A justice of the peace in Fallon found the Sparks Republican not guilty on Wednesday of all four misdemeanor counts. Hansen was accused of setting steel snares too close to a public road in Churchill County last November, and he could have faced up to a $500 fine for each violation.
Hansen maintains the Nevada Department of Wildlife has a vendetta against him. He has been cited several times since 1980 for minor trapping violations. He paid small fines for some and was found not guilty of others.
Hansen told the Reno Gazette Journal after Judge Richard Glasson ruled in his favor that he was “feeling very good.”
“See you next time,” he told John Swisher, the state game warden who confronted him in the field and testified for the prosecution in New River Township Court.
Nevada Department of Wildlife spokesman Chris Healy said the agency has treated Hansen the same as anyone else they believe to be trapping illegally.
“We have no vendetta against Ira Hansen. We never have,” Healy said.
Hansen was re-elected earlier this month to a third term in the Assembly. The Assembly’s GOP Caucus elected him speaker-designate. But on Sunday he agreed to withdraw under pressure from Republican Gov.

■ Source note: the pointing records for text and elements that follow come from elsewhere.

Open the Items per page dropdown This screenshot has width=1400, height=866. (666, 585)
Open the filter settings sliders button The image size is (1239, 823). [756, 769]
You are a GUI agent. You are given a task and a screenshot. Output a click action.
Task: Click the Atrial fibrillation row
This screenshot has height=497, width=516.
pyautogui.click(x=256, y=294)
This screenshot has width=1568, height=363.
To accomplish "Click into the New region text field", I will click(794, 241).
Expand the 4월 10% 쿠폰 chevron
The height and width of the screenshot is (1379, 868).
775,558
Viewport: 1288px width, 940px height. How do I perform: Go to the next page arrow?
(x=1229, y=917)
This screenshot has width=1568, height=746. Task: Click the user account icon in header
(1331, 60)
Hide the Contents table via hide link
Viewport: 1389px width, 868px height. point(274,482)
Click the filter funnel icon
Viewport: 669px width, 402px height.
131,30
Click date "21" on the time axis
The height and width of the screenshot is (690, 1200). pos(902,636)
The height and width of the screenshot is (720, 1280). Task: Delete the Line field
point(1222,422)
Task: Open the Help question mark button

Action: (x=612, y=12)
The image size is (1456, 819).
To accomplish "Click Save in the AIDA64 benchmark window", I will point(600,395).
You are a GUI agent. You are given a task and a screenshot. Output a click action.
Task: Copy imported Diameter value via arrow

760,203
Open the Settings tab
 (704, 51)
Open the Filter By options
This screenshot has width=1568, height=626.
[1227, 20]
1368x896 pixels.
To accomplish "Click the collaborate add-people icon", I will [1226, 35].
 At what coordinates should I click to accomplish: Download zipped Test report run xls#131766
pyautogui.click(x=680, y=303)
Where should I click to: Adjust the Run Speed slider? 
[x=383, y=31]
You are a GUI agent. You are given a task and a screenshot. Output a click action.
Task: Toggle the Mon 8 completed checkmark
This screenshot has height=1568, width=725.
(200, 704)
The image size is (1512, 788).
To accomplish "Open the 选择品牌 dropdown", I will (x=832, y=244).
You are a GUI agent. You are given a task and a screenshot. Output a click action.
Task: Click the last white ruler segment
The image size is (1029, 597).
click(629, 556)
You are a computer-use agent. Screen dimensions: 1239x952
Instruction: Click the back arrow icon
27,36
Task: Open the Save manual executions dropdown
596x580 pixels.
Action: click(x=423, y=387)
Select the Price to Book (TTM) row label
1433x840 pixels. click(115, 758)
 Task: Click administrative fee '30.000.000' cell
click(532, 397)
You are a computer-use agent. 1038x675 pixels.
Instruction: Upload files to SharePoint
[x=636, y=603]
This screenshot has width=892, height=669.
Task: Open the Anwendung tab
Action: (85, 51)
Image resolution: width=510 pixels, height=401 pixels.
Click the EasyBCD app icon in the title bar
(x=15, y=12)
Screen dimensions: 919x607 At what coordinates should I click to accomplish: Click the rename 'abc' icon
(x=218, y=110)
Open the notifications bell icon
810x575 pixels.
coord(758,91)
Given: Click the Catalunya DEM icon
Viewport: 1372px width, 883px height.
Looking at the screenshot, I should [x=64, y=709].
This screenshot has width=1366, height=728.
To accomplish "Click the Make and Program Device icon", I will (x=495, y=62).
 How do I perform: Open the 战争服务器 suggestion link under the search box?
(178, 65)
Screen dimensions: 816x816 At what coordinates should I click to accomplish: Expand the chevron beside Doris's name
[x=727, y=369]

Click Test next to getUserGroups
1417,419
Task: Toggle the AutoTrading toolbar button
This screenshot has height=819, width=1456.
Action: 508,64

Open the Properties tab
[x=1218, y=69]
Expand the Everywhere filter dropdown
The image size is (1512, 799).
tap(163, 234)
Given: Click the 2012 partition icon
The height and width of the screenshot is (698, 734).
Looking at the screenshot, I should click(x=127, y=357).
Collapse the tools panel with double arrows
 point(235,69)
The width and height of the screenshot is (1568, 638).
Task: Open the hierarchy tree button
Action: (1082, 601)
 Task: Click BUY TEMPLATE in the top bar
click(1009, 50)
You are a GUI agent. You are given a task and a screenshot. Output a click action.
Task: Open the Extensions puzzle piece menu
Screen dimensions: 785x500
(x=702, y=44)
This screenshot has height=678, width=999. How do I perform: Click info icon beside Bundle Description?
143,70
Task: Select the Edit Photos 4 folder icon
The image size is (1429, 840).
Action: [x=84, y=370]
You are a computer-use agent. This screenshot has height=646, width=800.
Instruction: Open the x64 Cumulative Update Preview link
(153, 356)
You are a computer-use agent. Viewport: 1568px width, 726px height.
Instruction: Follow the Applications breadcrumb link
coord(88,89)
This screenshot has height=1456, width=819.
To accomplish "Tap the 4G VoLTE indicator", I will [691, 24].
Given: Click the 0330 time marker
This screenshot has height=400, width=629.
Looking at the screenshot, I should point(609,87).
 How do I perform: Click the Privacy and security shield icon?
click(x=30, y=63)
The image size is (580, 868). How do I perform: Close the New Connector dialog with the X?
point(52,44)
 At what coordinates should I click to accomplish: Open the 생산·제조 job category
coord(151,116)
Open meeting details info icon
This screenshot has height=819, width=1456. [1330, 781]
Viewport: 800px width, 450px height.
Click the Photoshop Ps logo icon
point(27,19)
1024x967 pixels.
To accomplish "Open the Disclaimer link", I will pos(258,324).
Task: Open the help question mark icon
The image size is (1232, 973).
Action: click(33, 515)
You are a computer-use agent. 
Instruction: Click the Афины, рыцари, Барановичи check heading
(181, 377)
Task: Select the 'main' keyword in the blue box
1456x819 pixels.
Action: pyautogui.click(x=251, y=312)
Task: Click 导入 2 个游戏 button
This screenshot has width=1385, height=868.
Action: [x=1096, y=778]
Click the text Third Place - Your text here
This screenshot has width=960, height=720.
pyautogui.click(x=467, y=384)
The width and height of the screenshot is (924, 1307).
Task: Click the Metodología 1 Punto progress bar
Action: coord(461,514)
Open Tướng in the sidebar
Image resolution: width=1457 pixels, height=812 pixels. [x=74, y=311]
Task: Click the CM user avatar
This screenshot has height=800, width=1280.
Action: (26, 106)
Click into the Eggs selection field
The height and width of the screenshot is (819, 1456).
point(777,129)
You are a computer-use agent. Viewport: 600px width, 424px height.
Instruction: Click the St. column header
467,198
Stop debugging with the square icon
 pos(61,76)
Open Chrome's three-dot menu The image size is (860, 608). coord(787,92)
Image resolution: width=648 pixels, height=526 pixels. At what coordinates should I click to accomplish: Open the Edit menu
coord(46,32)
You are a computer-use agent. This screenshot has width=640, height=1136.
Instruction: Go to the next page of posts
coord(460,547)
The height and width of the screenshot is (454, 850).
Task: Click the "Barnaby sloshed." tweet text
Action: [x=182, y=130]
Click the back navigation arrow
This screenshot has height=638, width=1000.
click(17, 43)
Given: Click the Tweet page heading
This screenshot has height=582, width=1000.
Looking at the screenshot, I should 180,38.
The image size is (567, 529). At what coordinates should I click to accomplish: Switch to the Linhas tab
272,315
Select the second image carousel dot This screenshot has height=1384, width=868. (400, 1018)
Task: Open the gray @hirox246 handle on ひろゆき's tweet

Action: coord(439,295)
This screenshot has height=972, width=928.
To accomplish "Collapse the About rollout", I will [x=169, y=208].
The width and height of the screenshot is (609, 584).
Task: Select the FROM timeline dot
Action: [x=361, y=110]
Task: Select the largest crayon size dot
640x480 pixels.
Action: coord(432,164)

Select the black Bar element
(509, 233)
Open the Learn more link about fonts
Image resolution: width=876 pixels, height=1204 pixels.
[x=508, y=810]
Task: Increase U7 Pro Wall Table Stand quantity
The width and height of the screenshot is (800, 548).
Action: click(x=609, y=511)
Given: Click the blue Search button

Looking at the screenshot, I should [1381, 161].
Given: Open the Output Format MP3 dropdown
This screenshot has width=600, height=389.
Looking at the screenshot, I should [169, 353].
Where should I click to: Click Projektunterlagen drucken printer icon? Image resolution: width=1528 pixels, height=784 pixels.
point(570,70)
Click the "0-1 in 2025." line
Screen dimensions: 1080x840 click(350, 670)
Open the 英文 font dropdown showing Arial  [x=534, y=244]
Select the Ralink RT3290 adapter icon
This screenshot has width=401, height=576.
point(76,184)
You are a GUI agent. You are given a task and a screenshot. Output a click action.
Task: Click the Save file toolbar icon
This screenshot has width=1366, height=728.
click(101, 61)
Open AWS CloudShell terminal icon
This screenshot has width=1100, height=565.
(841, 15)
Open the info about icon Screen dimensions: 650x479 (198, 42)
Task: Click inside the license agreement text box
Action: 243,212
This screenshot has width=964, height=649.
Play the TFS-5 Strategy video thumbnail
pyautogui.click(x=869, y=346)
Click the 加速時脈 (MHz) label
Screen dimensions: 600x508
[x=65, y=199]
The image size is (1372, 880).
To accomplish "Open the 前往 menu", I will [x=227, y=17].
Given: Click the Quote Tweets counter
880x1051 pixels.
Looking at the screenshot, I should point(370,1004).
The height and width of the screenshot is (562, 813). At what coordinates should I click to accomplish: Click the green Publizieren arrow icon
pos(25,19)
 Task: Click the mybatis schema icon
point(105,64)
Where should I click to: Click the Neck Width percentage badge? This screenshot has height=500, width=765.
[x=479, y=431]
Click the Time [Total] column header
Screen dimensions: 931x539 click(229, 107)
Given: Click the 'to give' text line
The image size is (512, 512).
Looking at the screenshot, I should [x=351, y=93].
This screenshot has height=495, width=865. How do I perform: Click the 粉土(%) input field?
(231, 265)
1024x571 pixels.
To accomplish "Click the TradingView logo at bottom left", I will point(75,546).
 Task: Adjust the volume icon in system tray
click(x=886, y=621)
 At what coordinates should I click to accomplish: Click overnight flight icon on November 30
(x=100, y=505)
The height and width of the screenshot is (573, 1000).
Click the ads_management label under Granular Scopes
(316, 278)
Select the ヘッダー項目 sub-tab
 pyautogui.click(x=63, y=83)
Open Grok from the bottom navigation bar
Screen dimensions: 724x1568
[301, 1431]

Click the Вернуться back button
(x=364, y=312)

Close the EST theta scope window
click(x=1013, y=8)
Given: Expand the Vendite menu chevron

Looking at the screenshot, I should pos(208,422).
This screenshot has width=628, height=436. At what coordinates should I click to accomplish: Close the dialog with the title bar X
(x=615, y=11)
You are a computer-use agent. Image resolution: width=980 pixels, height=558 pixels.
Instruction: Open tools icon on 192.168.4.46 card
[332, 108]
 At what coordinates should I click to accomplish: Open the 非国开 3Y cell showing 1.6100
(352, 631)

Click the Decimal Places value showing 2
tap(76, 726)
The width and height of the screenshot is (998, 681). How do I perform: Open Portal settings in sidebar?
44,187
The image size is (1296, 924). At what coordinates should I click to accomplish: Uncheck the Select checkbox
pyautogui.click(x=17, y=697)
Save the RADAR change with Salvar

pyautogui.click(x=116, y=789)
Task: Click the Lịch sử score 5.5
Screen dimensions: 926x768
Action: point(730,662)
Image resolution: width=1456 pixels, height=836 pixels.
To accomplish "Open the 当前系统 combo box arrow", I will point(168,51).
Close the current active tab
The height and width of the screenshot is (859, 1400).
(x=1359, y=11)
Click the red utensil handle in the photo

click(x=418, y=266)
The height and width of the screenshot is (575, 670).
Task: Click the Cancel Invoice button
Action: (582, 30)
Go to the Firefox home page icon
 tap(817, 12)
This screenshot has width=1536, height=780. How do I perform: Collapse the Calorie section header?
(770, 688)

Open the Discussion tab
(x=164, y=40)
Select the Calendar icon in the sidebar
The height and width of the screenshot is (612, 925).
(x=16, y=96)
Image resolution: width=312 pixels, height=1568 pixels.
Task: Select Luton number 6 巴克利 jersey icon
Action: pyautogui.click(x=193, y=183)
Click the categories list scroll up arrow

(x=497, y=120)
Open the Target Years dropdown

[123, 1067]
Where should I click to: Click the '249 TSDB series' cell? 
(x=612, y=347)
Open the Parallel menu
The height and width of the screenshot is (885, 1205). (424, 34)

Brian Sandoval and others after the Reno-Sparks NAACP called for his ouster based what called his long history of racial insensitivity and bigotry.
Hansen, the owner of a plumbing business in Sparks and an avid hunter and trapper, argued the ban on trapping within 200 feet of a roadside only applies to steel traps, which clamp an animal’s leg like a claw.
Hansen said he was within his rights because he was using snare traps, which are set at about the height of an animal’s head. When an animal walks into the snare and begins struggling to free itself, the snare contracts and chokes the animal to death.
Hansen told the newspaper Wednesday that he won’t pursue legislation on the issue in the upcoming session of the Nevada Legislature.
“Not now. I don’t need to,” he said.